(Entries taken from a collection)
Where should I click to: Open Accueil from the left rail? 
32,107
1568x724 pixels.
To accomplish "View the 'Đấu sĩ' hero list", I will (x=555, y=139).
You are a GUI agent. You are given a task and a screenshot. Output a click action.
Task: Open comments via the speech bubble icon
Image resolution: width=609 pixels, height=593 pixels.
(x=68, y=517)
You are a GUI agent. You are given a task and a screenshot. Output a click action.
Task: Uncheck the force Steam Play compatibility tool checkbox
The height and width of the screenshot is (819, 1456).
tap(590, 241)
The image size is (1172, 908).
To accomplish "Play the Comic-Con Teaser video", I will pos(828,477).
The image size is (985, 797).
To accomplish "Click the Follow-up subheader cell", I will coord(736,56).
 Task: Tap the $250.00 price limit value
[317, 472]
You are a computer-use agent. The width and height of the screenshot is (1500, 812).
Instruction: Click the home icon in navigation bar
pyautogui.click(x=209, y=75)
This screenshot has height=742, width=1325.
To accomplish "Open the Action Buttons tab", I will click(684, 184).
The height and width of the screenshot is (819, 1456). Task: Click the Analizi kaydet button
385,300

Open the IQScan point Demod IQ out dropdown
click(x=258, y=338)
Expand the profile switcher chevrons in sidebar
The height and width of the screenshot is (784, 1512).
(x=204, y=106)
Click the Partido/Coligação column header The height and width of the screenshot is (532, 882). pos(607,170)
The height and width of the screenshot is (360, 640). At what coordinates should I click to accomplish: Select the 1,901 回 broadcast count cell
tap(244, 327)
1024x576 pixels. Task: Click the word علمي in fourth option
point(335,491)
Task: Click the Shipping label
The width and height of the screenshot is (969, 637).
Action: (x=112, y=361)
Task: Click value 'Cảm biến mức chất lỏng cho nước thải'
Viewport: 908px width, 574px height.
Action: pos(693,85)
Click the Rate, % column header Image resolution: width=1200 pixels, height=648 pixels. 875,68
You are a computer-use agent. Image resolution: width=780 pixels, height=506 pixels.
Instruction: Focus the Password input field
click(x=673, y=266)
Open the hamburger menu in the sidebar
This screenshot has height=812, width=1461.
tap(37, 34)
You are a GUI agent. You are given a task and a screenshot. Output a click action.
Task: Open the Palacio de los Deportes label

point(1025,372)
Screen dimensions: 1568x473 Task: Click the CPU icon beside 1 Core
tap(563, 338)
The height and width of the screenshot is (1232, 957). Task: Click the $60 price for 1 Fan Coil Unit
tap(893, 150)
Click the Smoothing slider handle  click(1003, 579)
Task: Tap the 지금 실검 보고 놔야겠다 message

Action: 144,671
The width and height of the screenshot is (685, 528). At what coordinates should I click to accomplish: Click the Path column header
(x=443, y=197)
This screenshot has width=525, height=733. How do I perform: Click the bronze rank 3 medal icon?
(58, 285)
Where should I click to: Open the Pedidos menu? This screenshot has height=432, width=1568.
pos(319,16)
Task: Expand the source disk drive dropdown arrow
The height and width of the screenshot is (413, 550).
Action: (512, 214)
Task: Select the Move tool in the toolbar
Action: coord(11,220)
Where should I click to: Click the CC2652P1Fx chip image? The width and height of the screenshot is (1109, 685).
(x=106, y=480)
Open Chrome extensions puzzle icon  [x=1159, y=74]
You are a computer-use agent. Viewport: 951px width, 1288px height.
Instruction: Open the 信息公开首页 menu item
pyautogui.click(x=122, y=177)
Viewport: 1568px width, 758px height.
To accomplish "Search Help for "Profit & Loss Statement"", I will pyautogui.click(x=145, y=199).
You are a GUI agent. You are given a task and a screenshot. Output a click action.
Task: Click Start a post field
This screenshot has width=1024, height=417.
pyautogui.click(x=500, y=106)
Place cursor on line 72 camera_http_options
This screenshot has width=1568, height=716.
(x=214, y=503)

[YOUR OBJECTIVE] The data is to be reproduced in full, every line intact.

[ANSWER SPACE]
Where should I click to: Open Accueil from the left rail? 
32,107
1568x724 pixels.
To accomplish "View the 'Đấu sĩ' hero list", I will (x=555, y=139).
You are a GUI agent. You are given a task and a screenshot. Output a click action.
Task: Open comments via the speech bubble icon
Image resolution: width=609 pixels, height=593 pixels.
(x=68, y=517)
You are a GUI agent. You are given a task and a screenshot. Output a click action.
Task: Uncheck the force Steam Play compatibility tool checkbox
The height and width of the screenshot is (819, 1456).
tap(590, 241)
The image size is (1172, 908).
To accomplish "Play the Comic-Con Teaser video", I will pos(828,477).
The image size is (985, 797).
To accomplish "Click the Follow-up subheader cell", I will coord(736,56).
 Task: Tap the $250.00 price limit value
[317, 472]
You are a computer-use agent. The width and height of the screenshot is (1500, 812).
Instruction: Click the home icon in navigation bar
pyautogui.click(x=209, y=75)
This screenshot has height=742, width=1325.
To accomplish "Open the Action Buttons tab", I will click(684, 184).
The height and width of the screenshot is (819, 1456). Task: Click the Analizi kaydet button
385,300

Open the IQScan point Demod IQ out dropdown
click(x=258, y=338)
Expand the profile switcher chevrons in sidebar
The height and width of the screenshot is (784, 1512).
(x=204, y=106)
Click the Partido/Coligação column header The height and width of the screenshot is (532, 882). pos(607,170)
The height and width of the screenshot is (360, 640). At what coordinates should I click to accomplish: Select the 1,901 回 broadcast count cell
tap(244, 327)
1024x576 pixels. Task: Click the word علمي in fourth option
point(335,491)
Task: Click the Shipping label
The width and height of the screenshot is (969, 637).
Action: (x=112, y=361)
Task: Click value 'Cảm biến mức chất lỏng cho nước thải'
Viewport: 908px width, 574px height.
Action: pos(693,85)
Click the Rate, % column header Image resolution: width=1200 pixels, height=648 pixels. 875,68
You are a computer-use agent. Image resolution: width=780 pixels, height=506 pixels.
Instruction: Focus the Password input field
click(x=673, y=266)
Open the hamburger menu in the sidebar
This screenshot has height=812, width=1461.
tap(37, 34)
You are a GUI agent. You are given a task and a screenshot. Output a click action.
Task: Open the Palacio de los Deportes label

point(1025,372)
Screen dimensions: 1568x473 Task: Click the CPU icon beside 1 Core
tap(563, 338)
The height and width of the screenshot is (1232, 957). Task: Click the $60 price for 1 Fan Coil Unit
tap(893, 150)
Click the Smoothing slider handle  click(1003, 579)
Task: Tap the 지금 실검 보고 놔야겠다 message

Action: 144,671
The width and height of the screenshot is (685, 528). At what coordinates should I click to accomplish: Click the Path column header
(x=443, y=197)
This screenshot has width=525, height=733. How do I perform: Click the bronze rank 3 medal icon?
(58, 285)
Where should I click to: Open the Pedidos menu? This screenshot has height=432, width=1568.
pos(319,16)
Task: Expand the source disk drive dropdown arrow
The height and width of the screenshot is (413, 550).
Action: (512, 214)
Task: Select the Move tool in the toolbar
Action: coord(11,220)
Where should I click to: Click the CC2652P1Fx chip image? The width and height of the screenshot is (1109, 685).
(x=106, y=480)
Open Chrome extensions puzzle icon  [x=1159, y=74]
You are a computer-use agent. Viewport: 951px width, 1288px height.
Instruction: Open the 信息公开首页 menu item
pyautogui.click(x=122, y=177)
Viewport: 1568px width, 758px height.
To accomplish "Search Help for "Profit & Loss Statement"", I will pyautogui.click(x=145, y=199).
You are a GUI agent. You are given a task and a screenshot. Output a click action.
Task: Click Start a post field
This screenshot has width=1024, height=417.
pyautogui.click(x=500, y=106)
Place cursor on line 72 camera_http_options
This screenshot has width=1568, height=716.
(x=214, y=503)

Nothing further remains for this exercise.